#### [TEXT FOR ANALYSIS]
################
What Tew didn’t envision back then was the extent of the mobile-device revolution. “But timing is everything,” he says. When he founded Calm back in 2012, he envisioned it as a website. A year later, the company went mobile with an app. “I actually think it’s one of the reasons Calm is working for a lot of people,” he says. “It’s available on the go, and we always have our phones with us.”
Tew has clearly hit a nerve — Calm has six million users, and the company has been through three rounds of funding totalling $1.5m. Tew wouldn’t reveal specific figures but said they “are doing millions of dollars per year in annual revenue”.
A long road
But it wasn’t a straight path to Calm for Tew.
I was just full of confidence, ideas and kind of forgot about the thing that I found really interesting
With his sudden fame and success from the Million Dollar Homepage, any ideas of a meditation website were put on the back-burner and replaced with new ideas for how to make a lot of money quickly. “The fact that it worked in four months and made a million dollars took me on a different path,” says Tew. “I was just full of confidence, ideas and kind of forgot about the thing that I found really interesting.”
He says he started thinking “in a different way”, which led him to a number of ventures which “didn’t really pan out.” First, he tried Pixelotto, a spinoff of the Million Dollar Homepage selling advertising space, then PopJam, a social network for sharing funny content, and One Million People, similar to his first success, just with photos instead of advertisements.
None succeeded the way he hoped. Eventually, Tew made his way to San Francisco when Michael Birch, a fellow Brit, friend and founder of social networking site Bebo, asked him to come work for him at his tech incubator Monkey Inferno. “I thought I would do something dramatically different,” Tew says.
He’s not scared to think big and wide, but [he] brings those ideas into focus and follows through with great determination - Michael Birch
Birch, who had met Tew through his brother in London, says he loved Tew’s energy and creative thinking. “Alex is an ideas man,” he says. “He's not scared to think big and wide, but [he] brings those ideas into focus and follows through with great determination.” Birch knew all along that Tew’s employment wouldn’t be that long-lived. “He moved to the US to work with me on some of my projects, but he never took his eye off the ball to build his own business.”
Less than a year later and Tew was off to start Calm. He had come full circle, he says. “I had been thinking about this really meaningful idea that could positively change people but then went on to do different things that were more orientated around entertainment — and perhaps a little less important in terms of impact they could have,” says Tew, 32. “Then, I really came back to the idea when I was much older.”
When people say that your idea is kind of weird, that can be a good thing
But when Tew and co-founder Michael Acton Smith first pitched the idea of Calm to investors, it wasn’t met with universal acceptance or interest. “It was tough for the first round of fundraising because it was a different kind of thing and very different than traditional businesses. It’s not a hard-core technical business even though it has a lot of technical aspects to it,” says Tew. “So, at that time, it was a little challenging to convince people this was a good idea.”
But that wasn’t necessarily a bad thing, he says. “When people say that your idea is kind of weird or ‘I don’t get it,’ that can be a good thing. And I knew in my heart this was the right thing to do.”
################
#### [STUDY MATERIAL]
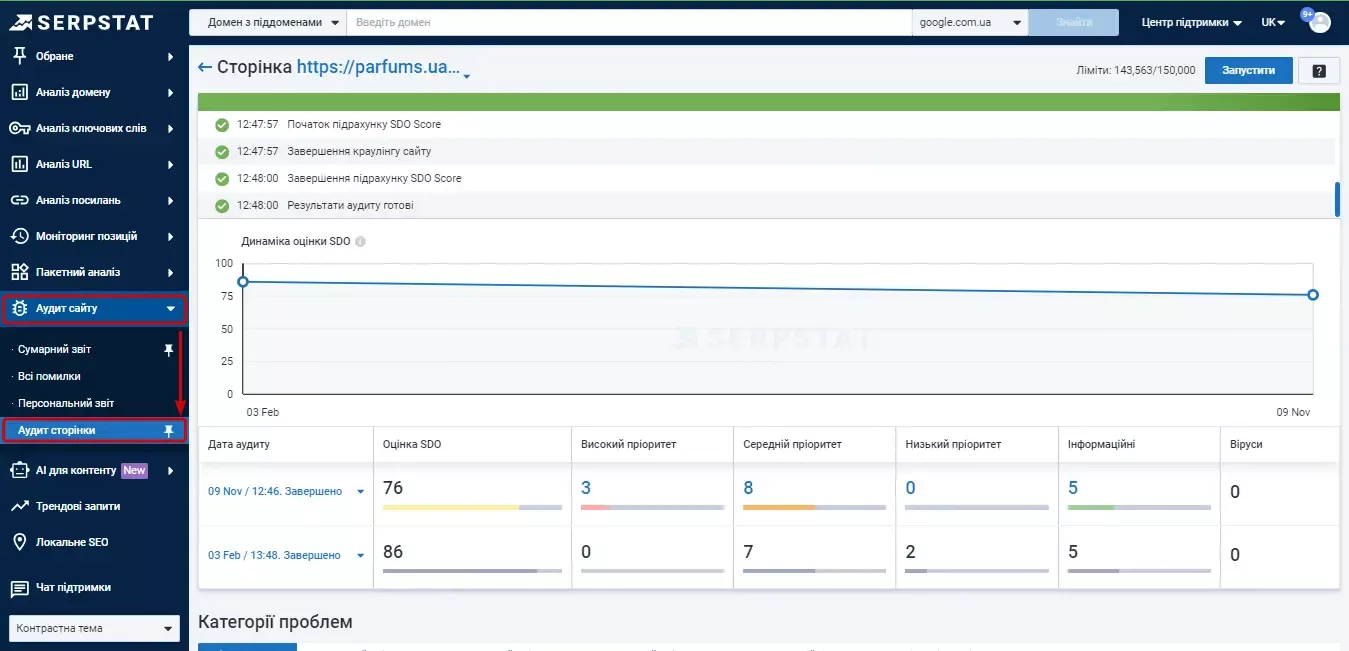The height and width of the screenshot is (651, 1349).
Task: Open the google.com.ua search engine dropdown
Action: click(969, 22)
################
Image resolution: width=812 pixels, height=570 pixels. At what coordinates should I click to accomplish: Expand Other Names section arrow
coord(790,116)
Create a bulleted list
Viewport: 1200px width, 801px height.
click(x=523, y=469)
################
In the article on the founding of Calm, what was the name of Michael Birch's tech incubator where Tew went to work?

#### [PROBLEM SOLUTION]
Monkey Inferno